• **Try it**: The lines to be copied are those below that contain "Python".

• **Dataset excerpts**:
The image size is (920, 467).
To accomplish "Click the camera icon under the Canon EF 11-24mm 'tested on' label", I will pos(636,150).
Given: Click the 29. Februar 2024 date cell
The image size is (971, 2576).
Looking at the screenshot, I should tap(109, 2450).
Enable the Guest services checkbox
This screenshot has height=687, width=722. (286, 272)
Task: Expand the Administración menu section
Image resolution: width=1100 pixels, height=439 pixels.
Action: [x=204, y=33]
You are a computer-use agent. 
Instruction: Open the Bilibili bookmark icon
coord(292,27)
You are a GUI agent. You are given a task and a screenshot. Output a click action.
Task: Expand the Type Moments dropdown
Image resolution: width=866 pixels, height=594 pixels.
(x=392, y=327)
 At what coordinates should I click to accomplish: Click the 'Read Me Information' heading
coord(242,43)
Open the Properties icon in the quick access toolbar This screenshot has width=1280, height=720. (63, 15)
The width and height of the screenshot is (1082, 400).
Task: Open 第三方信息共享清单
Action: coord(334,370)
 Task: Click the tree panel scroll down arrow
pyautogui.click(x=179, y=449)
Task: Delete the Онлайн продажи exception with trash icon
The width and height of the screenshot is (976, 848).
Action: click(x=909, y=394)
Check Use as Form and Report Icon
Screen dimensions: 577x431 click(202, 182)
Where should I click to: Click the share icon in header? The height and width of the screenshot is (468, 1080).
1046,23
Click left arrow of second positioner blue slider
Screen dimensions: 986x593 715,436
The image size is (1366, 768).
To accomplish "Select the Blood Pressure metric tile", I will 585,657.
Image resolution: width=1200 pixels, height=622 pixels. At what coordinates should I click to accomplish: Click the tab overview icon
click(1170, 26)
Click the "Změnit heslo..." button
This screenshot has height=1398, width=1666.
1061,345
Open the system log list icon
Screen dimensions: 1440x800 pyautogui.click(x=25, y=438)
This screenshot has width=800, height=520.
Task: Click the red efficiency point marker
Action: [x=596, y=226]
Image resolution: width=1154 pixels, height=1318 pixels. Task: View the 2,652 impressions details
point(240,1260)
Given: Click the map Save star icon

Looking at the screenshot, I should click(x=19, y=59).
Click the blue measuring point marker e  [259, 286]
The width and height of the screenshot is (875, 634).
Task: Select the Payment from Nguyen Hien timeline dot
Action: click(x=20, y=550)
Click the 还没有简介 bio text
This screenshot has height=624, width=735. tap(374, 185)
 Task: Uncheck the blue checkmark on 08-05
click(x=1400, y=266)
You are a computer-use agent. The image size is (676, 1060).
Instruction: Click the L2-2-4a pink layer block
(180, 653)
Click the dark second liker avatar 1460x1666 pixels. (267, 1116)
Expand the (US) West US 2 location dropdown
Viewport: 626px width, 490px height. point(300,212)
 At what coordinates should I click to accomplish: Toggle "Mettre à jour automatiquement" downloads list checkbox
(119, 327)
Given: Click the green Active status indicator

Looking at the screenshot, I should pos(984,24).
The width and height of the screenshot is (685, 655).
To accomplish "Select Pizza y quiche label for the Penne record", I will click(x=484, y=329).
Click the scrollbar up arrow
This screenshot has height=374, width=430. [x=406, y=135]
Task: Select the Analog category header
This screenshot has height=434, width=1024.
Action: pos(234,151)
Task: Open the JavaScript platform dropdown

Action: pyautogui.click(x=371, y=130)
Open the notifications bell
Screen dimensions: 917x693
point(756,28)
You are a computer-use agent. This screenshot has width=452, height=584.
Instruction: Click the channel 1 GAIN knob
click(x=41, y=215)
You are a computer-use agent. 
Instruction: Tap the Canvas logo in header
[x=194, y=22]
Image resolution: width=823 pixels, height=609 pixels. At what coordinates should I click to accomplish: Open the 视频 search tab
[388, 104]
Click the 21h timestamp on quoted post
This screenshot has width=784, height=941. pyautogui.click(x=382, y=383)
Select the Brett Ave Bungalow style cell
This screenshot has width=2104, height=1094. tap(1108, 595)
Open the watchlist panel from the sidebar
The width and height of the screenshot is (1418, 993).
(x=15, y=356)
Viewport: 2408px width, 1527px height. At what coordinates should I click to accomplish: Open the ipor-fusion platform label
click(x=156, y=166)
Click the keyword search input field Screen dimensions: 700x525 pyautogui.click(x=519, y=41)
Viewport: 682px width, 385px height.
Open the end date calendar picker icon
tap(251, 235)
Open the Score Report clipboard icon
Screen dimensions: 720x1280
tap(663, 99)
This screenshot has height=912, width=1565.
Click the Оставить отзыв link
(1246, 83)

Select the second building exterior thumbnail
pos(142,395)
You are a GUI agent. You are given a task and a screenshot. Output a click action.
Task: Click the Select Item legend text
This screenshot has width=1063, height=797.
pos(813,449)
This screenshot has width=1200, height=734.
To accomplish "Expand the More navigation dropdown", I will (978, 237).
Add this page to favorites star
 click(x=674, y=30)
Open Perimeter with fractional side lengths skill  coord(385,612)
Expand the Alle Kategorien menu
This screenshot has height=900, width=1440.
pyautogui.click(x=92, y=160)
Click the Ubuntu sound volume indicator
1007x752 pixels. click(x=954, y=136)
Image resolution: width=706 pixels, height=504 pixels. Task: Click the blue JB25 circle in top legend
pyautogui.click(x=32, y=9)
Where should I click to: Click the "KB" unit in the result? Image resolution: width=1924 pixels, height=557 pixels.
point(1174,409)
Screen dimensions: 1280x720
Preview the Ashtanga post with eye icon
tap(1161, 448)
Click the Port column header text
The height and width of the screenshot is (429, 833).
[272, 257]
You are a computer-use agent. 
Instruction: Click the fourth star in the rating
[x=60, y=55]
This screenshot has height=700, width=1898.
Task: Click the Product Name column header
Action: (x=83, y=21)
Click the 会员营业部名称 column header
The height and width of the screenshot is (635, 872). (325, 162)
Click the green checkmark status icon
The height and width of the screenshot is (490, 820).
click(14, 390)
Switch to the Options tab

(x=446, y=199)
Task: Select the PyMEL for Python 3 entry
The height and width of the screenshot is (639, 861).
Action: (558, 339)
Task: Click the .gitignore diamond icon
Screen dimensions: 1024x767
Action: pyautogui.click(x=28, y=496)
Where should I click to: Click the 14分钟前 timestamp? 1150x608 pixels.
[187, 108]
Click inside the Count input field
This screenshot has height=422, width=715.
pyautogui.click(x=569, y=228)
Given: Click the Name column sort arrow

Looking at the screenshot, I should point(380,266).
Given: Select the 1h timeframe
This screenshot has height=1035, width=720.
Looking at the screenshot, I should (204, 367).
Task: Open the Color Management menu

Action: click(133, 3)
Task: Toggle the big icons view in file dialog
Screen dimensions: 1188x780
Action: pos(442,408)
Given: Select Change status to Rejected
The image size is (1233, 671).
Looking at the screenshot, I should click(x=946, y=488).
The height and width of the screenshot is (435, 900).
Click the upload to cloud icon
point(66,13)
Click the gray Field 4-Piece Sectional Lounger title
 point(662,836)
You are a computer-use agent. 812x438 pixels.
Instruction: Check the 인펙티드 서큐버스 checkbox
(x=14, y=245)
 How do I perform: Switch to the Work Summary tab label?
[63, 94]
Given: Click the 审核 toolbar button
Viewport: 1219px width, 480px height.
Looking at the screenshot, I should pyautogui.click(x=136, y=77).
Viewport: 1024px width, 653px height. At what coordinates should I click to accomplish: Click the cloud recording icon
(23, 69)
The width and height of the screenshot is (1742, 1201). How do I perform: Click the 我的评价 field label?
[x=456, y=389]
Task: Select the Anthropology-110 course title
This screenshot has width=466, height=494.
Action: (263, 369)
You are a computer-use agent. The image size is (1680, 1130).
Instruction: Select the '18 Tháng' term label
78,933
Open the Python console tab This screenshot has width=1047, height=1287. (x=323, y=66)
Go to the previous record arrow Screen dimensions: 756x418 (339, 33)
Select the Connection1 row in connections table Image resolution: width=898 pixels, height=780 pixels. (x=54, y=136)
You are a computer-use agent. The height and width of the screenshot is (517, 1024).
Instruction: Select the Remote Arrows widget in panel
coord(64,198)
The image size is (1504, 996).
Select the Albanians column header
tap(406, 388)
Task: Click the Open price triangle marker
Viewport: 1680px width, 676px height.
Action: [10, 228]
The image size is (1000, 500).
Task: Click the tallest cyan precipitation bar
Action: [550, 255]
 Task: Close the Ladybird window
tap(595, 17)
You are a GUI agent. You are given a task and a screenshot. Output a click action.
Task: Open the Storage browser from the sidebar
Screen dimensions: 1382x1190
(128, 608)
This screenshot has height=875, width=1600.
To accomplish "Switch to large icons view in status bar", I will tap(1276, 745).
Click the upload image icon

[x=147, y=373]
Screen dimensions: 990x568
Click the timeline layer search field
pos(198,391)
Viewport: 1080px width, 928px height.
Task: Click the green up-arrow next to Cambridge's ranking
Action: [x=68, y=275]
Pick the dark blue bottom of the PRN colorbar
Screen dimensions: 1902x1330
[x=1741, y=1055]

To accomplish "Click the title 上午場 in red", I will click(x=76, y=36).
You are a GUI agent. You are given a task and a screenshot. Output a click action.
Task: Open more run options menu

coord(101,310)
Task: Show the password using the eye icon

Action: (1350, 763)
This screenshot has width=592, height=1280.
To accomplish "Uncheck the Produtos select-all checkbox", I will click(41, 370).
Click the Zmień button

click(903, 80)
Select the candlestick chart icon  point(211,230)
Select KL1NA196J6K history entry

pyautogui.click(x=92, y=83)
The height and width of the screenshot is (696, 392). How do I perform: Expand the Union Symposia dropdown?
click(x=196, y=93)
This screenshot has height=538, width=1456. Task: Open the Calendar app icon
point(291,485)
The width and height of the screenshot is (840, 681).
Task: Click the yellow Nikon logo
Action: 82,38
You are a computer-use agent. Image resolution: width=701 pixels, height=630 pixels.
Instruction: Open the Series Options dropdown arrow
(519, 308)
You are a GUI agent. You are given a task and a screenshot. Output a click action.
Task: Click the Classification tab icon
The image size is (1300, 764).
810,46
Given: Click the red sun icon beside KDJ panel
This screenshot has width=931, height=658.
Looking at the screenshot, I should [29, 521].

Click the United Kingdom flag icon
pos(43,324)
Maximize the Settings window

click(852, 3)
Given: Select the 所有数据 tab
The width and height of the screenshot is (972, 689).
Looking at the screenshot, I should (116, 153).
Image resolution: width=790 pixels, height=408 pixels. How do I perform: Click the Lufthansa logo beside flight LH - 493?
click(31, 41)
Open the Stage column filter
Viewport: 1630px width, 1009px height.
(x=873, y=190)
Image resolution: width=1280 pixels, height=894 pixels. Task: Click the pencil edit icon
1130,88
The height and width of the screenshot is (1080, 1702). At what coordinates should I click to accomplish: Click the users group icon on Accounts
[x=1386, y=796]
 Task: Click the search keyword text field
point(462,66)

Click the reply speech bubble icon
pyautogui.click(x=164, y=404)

• **Answer to the problem**:
Task: Select the PyMEL for Python 3 entry
Open the Python console tab This screenshot has width=1047, height=1287. (x=323, y=66)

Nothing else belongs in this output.